The screenshot correctly depicts Trump's twitter (as if I had manually opened the browser and accessed it). Here are the versions:

geckodriver 0.26.0 Firefox 77.0.1 (64-bit) OS and version macOS Mojave 10.14.5 Selenium 3.141.0

AllanSCosta avatar Jun 05 '20 19:06 AllanSCosta

thanks @AllanSCosta

Are you using selenium-wire==1.1.2? It appears I'm using a dated version (0.7.0), as I was able to reproduce this problem by upgrading to 1.1.2.

lapp0 avatar Jun 05 '20 19:06 lapp0

I'm using seleniumwire version 1.1.2 indeed :). To clarify, it is properly accessing the page. It's only the parsing of the request results that are failing, as of now. I'm happy to help restructure it for the latest version of seleniumwire if that's the direction you think is the way to go :)

AllanSCosta avatar Jun 05 '20 19:06 AllanSCosta

Please try now, I have pegged selenium-wire to 1.0.1

lapp0 avatar Jun 05 '20 19:06 lapp0

It works now, thanks!! Was the only thing you changed the version of seleniumwire?

AllanSCosta avatar Jun 05 '20 19:06 AllanSCosta

Please try now, I have pegged selenium-wire to 1.0.1

Thanks! It works for me now!

yiw0104 avatar Jun 05 '20 20:06 yiw0104

@AllanSCosta Yes, version >=1.0.2 of selenium-wire doesn't do conversion from gzip bytes -> python object.

lapp0 avatar Jun 05 '20 20:06 lapp0

Thank you so much, but I'm kinda lost? I'm new to this and I can't seem to pull your branch from my github desktop. I've installed gecko and selenium, but I didn't understand exactly what I have to do to run the query with your changes. Sorry if it's too much trouble!

barabelha avatar Jun 06 '20 19:06 barabelha

thanks for testing @barabelha ! To run with my changes, you must add the --javascript argument.

To use my branch you must git remote add upstream lapp0 and git fetch lapp0 and git checkout lapp0/selenium

lapp0 avatar Jun 06 '20 19:06 lapp0

Are these changes in the master branch now? I would like to use this on my app with pip install. I know there was an issue with twitter scraping from June 1 (their old site was deprecated) so using selenium fixes that. Does the master branch now work?
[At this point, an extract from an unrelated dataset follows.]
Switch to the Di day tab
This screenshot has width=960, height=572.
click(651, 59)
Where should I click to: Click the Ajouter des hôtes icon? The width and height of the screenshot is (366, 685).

oluwatimio avatar Jun 07 '20 23:06 oluwatimio

@bamboozooled #304 is in origin/master which fixes the legacy issue for now. It isn't on pip though. For now you need to git clone and python3 setup.py install

This PR isn't in master either, it's still open.

@taspinar what are the procedures to get #304 (currently in origin/master) to pypi? Do we just need a new verison tag on git and github automagically does the work? I think #304 is an important change to get to pypi since it fixes the program.

lapp0 avatar Jun 08 '20 00:06 lapp0

Thanks a lot @lapp0 !

oluwatimio avatar Jun 08 '20 00:06 oluwatimio

Hi @lapp0 , I am new at using github so I wanted to know if you could give me more details of how to run "clone the repo, pull this branch" because I'm getting the same problems of getting 0 tweets when using the twitterscraper. Thank you!!

Michelpayan avatar Jun 16 '20 12:06 Michelpayan

@Michelpayan

  1. Install git
  2. run the commands
git clone https://github.com/lapp0/twitterscraper.git
git checkout origin/selenium

change directories twitterscraper, then run python3 setup.py install along with the other install instructions in the post.

Let me know if you have any questions.

lapp0 avatar Jun 16 '20 16:06 lapp0